\clearpage
\section{Testing the UDAPL library}
Here we describe what we did with the uDAPL on the IB cluster.

\subsection{Overview}

uDAPL is a user-level direct access API
developed by DAT collaborative {\tt http://www.datcollaborative.org}.

The main objectivity of uDAPL is to provide a transport and platform independent 
API for data communication between nodes.
The main features of uDAPL are:
\begin{compactitem}[$\bullet$]
 \item {\bf point-to-point} connection, advanced connection management; 
 \item management of {\bf memory} buffers;
 \item {\bf zero-copy} data transfer;
 \item {\bf message} and {\bf RDMA} data transfer. 
\end{compactitem} 


\subsection{Installation on IB test cluster}

The mellanox IB Gold distribution v 1.8.0 for Linux was installed on the Infiniband-cluster\\
(see {\tt https://docs.mellanox.com/dm/ibgold/ReadMe.html} for more details).
Source package and documentation can be found in {\tt /usr/oub/ibgd}.

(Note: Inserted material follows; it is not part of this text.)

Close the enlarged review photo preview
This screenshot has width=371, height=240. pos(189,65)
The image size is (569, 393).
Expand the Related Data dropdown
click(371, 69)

The package is installed localy for each node in {\tt /usr/local/ibgd}. 
The complete set of components was installed. 
To compile Mellanox IB Gold, package {\tt termcap-2.0.8-879.i586.rpm} (from SuSE distribution) 
was installed on each machine.

After installation several configuration files where modified:

\begin{table}[htb]
\begin{center}

\caption{List of modified configuration files}

\begin{tabular}{|l|l|}\hline

 {\tt /etc/infiniband/ifcfg-ib0}   & here correct IP address for Infiniband should be set \\ \hline
 {\tt /etc/infiniband/openib.conf} & set modules, which should be loaded, enable uDAPL (default - no) \\ \hline
 {\tt /etc/opensm.conf}            & on master node ONBOOT=yes should be set \\ \hline

\end{tabular}
\end{center}
\end{table}

IP over IB (IPoIB) was configured in following way:

\begin{table}[htb]
\begin{center}

\caption{List of IP adresses in InfiniBand network}

\begin{tabular}{|l|l|}\hline
 Host     & IP adress  \\ \hline
 master   & 11.0.0.1   \\ \hline
 node01   & 11.0.0.2   \\ \hline
 node02   & 11.0.0.3   \\ \hline
 node03   & 11.0.0.4   \\ \hline
\end{tabular}
\end{center}
\end{table}


\subsection{Running of standard InfiniBand transport tests}

Included in the Mellanox IB Gold distribution are test suites for MPI and uDAPL stack.
With them one can test bandwidth and latency for both protocols.

\subsubsection{MPI tests}
They are located in {\tt /usr/local/ibgd/mpi/osu/gcc/tests} (which can be accessed as {\tt \$MPITESTS}).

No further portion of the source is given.